### WHAT TO PRODUCE
For every line below, set down an identical copy.

### GIVEN RECORDS
--------------------------------

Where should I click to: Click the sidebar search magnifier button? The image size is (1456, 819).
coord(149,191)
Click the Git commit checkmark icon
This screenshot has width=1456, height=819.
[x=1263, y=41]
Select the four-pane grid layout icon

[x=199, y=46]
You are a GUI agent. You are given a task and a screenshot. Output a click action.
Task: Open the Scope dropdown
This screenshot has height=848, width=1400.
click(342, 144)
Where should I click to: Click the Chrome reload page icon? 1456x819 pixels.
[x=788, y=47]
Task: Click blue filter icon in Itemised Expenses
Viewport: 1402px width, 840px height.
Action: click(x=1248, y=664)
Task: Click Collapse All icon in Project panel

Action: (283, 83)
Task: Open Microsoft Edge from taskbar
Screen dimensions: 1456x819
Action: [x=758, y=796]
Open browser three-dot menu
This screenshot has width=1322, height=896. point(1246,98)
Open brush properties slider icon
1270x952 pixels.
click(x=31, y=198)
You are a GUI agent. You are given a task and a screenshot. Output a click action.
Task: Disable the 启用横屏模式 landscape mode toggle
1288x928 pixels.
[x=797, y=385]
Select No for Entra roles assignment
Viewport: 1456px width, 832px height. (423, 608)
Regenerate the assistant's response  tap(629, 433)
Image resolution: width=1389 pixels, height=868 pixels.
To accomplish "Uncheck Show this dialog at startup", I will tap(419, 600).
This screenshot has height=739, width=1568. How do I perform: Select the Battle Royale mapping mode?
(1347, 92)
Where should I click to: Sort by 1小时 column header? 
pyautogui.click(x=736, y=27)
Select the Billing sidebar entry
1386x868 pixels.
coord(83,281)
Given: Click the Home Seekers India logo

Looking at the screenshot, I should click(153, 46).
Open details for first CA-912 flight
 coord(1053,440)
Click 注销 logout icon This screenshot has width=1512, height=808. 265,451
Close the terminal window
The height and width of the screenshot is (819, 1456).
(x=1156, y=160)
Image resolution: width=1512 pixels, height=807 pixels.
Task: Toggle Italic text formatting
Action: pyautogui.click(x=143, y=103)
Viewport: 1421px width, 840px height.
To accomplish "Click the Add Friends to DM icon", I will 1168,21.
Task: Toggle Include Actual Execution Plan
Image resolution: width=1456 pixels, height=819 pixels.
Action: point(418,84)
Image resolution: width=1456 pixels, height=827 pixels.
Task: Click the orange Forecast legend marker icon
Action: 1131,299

--------------------------------

### FINISHED TASK
Where should I click to: Click the sidebar search magnifier button? The image size is (1456, 819).
coord(149,191)
Click the Git commit checkmark icon
This screenshot has width=1456, height=819.
[x=1263, y=41]
Select the four-pane grid layout icon

[x=199, y=46]
You are a GUI agent. You are given a task and a screenshot. Output a click action.
Task: Open the Scope dropdown
This screenshot has height=848, width=1400.
click(342, 144)
Where should I click to: Click the Chrome reload page icon? 1456x819 pixels.
[x=788, y=47]
Task: Click blue filter icon in Itemised Expenses
Viewport: 1402px width, 840px height.
Action: click(x=1248, y=664)
Task: Click Collapse All icon in Project panel

Action: (283, 83)
Task: Open Microsoft Edge from taskbar
Screen dimensions: 1456x819
Action: [x=758, y=796]
Open browser three-dot menu
This screenshot has width=1322, height=896. point(1246,98)
Open brush properties slider icon
1270x952 pixels.
click(x=31, y=198)
You are a GUI agent. You are given a task and a screenshot. Output a click action.
Task: Disable the 启用横屏模式 landscape mode toggle
1288x928 pixels.
[x=797, y=385]
Select No for Entra roles assignment
Viewport: 1456px width, 832px height. (423, 608)
Regenerate the assistant's response  tap(629, 433)
Image resolution: width=1389 pixels, height=868 pixels.
To accomplish "Uncheck Show this dialog at startup", I will tap(419, 600).
This screenshot has height=739, width=1568. How do I perform: Select the Battle Royale mapping mode?
(1347, 92)
Where should I click to: Sort by 1小时 column header? 
pyautogui.click(x=736, y=27)
Select the Billing sidebar entry
1386x868 pixels.
coord(83,281)
Given: Click the Home Seekers India logo

Looking at the screenshot, I should click(153, 46).
Open details for first CA-912 flight
 coord(1053,440)
Click 注销 logout icon This screenshot has width=1512, height=808. 265,451
Close the terminal window
The height and width of the screenshot is (819, 1456).
(x=1156, y=160)
Image resolution: width=1512 pixels, height=807 pixels.
Task: Toggle Italic text formatting
Action: pyautogui.click(x=143, y=103)
Viewport: 1421px width, 840px height.
To accomplish "Click the Add Friends to DM icon", I will 1168,21.
Task: Toggle Include Actual Execution Plan
Image resolution: width=1456 pixels, height=819 pixels.
Action: point(418,84)
Image resolution: width=1456 pixels, height=827 pixels.
Task: Click the orange Forecast legend marker icon
Action: 1131,299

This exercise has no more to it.